Patient Claim Line’s Kate Lozynska says upskilling NHS pathologists can prevent future cervical cancer mistakes.
Kate’s comments are in response to an inquest’s hearing into the death of Julie O’Connor.
The 49-year-old nurse, from Thornbury, died from cervical cancer after receiving misinformation that a smear test and biopsy were normal.
“It appears that there have been multiple failures in the treatment afforded to Julie, which are currently being investigated by the coroner in the ongoing inquest.
“With regards to the cervical screening, the NHS should strongly consider upskilling their reporting pathologists. In addition, a greater safety net should be put in place by way of senior cystoscreeners monitoring reports of their junior staff. Furthermore, I believe that the routine three-year cervical screening recall is not frequent enough.”

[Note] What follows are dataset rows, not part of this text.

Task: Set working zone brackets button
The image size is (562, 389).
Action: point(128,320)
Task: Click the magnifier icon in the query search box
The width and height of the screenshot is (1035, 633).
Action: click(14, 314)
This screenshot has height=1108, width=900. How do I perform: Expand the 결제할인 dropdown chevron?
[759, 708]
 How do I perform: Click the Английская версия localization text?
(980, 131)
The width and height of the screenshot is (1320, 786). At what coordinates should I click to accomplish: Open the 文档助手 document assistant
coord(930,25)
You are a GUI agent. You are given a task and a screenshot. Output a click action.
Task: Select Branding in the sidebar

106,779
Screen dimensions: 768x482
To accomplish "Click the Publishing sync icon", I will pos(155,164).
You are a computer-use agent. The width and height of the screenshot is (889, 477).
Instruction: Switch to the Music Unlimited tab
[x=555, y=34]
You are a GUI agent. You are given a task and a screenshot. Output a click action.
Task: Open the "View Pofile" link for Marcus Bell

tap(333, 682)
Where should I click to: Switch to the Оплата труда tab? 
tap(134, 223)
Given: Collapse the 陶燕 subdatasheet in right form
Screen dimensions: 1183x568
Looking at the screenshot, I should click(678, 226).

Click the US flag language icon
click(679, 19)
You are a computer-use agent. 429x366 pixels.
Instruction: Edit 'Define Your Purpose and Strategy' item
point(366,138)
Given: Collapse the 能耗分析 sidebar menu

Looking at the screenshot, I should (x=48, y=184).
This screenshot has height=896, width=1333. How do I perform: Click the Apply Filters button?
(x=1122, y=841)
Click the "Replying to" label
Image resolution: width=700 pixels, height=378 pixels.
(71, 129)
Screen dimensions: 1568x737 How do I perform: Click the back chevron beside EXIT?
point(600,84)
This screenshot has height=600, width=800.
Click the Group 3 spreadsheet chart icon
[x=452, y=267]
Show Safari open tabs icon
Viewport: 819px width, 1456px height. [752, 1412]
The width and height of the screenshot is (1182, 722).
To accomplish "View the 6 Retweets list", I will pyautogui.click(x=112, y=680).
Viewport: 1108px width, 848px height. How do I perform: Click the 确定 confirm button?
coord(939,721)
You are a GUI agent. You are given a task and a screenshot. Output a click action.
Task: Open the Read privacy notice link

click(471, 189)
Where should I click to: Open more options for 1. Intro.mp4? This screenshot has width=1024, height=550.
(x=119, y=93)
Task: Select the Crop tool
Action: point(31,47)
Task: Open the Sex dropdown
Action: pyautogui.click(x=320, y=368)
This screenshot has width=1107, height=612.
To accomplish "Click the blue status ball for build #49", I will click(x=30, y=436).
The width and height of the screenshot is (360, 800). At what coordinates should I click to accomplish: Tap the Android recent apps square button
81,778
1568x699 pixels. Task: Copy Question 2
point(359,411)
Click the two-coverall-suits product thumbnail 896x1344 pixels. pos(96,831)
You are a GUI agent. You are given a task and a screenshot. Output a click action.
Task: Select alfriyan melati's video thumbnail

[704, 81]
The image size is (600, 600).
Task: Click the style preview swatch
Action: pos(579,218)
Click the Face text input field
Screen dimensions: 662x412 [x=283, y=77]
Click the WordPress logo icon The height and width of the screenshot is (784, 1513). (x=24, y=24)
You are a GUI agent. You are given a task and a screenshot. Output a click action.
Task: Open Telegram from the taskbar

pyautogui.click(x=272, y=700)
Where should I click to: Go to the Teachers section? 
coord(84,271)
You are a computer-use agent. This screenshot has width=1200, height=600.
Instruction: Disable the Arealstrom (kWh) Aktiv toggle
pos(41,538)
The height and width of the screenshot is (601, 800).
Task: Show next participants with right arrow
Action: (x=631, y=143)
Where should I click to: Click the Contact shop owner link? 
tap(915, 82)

Julie O’Connor’s cancer ‘should have been picked up at the time’
After mistakenly being given the all clear in 2014, and again in 2015, Julie died in February 2019.
Despite frequent visits to her GP over a 14-month period, as well as referrals to Southmead Hospital, Julie’s cancer was only diagnosed after seeing a private doctor, Avon Coroner’s Court heard.
Kevin O’Connor, Julie’s husband, has since told the inquest via a written statement his wife was only informed of stage four cancer in October 2017.
The statement read:
“At this point Julie was advised the initial scan in March 2017 had been wrongly reported, and the metastases could be seen in the original imaging and should have been picked up at the time.
“I am extremely concerned that a proper wider independent investigation has not taken place.
“This negligence is of serious public concern and should scrutinise present and past decisions.”
Although the inquest continues, North Bristol NHS Trust have subsequently accepted both the smear test and biopsy were wrong.
Encouraging Trusts to scrutinise cervical cancer results
As the inquest into Julie’s tragic death continues, Kate believes what is important now is for the Trust concerned to rigorously ‘scrutinise’ their cancer screening.
“We stand by Mr O’Connor’s views and share heartfelt sympathy on the loss of his wife. This very sad and preventable incident should encourage a wider debate within the NHS.
“We hope that the Trust in question will scrutinise the results from the previous years to put their relevant patients at ease.”
“Regular cervical screening enables an early detection of abnormal cells formation, which if untreated, can lead to cancer.”
Last year, Kate successfully settled a case for £60,000 after a different Trust, Sherwood Forest in Nottingham, failed to appropriately analyse a 37-year-olds smear results.
Emmeline Smith underwent routine cervical screening in 2010 and this was reported as being normal. When she had her next smear in 2014, abnormal cells were identified. Further investigations revealed that she had cervical cancer.